Para tales fines dejaré colgando
en la silla la toga que me viste como abogada. Siendo mi error quiero dar las
gracias. ¿Cuál es el límite de querer ayudar a alguien?, ¿cuál es el ilimitado
derecho a la crítica? ¿Cómo no nos hemos dado cuenta que la cultura nos
convierte en lanzas contra todos los demás por los temas propios? He vivido en
dos países, no en todo el mundo sino en sólo dos.
Entre los dos, Venezuela se
lleva la bandera de los estándares absurdos del género. Mi David me lo dijo
muchas veces, el juego de tener que ser Misses es por lo menos caricaturesco,
la crisis de las casaderas es por lo menos medieval.
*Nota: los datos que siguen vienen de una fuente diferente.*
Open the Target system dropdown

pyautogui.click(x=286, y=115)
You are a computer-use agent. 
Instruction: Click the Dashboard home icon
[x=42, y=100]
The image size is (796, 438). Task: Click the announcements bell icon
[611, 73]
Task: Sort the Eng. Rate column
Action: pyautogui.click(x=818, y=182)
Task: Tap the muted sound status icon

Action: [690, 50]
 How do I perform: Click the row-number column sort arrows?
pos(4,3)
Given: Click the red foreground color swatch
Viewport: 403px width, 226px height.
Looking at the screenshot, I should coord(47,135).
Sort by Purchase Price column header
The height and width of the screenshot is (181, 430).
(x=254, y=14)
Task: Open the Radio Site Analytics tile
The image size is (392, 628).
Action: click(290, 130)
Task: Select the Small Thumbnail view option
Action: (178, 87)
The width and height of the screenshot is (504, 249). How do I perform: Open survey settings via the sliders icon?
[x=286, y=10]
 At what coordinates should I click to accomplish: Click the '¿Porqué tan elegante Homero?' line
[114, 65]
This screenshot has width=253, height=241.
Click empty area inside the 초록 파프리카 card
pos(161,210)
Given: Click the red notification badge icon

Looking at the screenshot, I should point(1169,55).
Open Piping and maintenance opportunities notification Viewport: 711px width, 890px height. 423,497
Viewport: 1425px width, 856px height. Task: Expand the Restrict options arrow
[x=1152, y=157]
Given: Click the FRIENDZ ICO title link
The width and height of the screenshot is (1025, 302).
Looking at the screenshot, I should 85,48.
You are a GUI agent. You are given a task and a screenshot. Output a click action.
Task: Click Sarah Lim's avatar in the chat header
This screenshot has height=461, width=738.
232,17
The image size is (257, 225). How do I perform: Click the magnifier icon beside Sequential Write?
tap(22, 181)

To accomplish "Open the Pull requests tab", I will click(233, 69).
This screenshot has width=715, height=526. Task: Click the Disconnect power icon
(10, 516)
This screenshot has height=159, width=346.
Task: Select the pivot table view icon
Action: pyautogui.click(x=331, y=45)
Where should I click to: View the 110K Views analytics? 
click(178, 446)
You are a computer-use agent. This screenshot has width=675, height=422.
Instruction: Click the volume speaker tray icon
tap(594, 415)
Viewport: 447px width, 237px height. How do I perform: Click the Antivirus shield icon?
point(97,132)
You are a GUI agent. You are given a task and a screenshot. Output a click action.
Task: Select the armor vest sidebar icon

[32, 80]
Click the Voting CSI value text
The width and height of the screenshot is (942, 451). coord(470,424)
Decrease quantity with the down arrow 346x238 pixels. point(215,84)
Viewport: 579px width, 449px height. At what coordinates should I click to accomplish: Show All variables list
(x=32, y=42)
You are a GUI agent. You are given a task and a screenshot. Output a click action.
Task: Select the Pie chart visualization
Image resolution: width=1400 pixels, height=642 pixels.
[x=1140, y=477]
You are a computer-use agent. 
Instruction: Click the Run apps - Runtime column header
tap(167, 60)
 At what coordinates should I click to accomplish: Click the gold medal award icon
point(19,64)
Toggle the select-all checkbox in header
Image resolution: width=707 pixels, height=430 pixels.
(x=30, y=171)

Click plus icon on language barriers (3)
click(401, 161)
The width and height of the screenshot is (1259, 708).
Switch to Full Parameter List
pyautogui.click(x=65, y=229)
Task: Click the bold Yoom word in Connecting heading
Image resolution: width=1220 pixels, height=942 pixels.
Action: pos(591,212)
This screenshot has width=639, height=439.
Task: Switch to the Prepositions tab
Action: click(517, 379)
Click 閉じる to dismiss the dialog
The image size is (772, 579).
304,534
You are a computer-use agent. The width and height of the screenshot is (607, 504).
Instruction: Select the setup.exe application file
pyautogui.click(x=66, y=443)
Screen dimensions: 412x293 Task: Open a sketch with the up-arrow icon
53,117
Todos nos exigen mantener un
peso, una economía familiar en medio de una ceguera grotesca. La vida en la
Revolución impide mantenerse en equilibrio: se trabaja hasta agotarse, se
batalla en permanencia, se come lo que hay, y luego, ojos picudos sobre
nosotras: las mujeres no tenemos derecho a la que Soto Rojas llama “la lipita
bolivariana”.
Entonces luego, de militantes
esbeltas de la Juventud a desesperadas treintañeras, cada quien inventa su
fórmula para intentar no sólo mantener la doble jornada sino la doble
apariencia: militantes revolucionarias con apariencias adecuadas para la
burocracia. Es un hibrido entre la boina y la minifalda. Es un desgaste
permanente, donde la sororidad se esfuma y se vive una batalla disimulada en un
“yo te recomiendo”.
Por azar, en medio del torbellino
veo que cada quien no es un saco de carne y huesos sino un proceso psicológico complejo,
¿qué esperamos?, ¿cuál es el equilibrio entre lo personal y lo social?, ¿entre
cansancio y beneficios?
Mi única respuesta dibujar
conciencia sobre estos temas que me resultaban invisibles hasta ayer. Por ello,
lo único que puedo es sin adornos y llena de disculpas, dar las gracias a quién
con su reacción me dio luces y no digo su nombre, porque es su proceso el
rabiar hasta cuando lo sienta necesario.
Gracias.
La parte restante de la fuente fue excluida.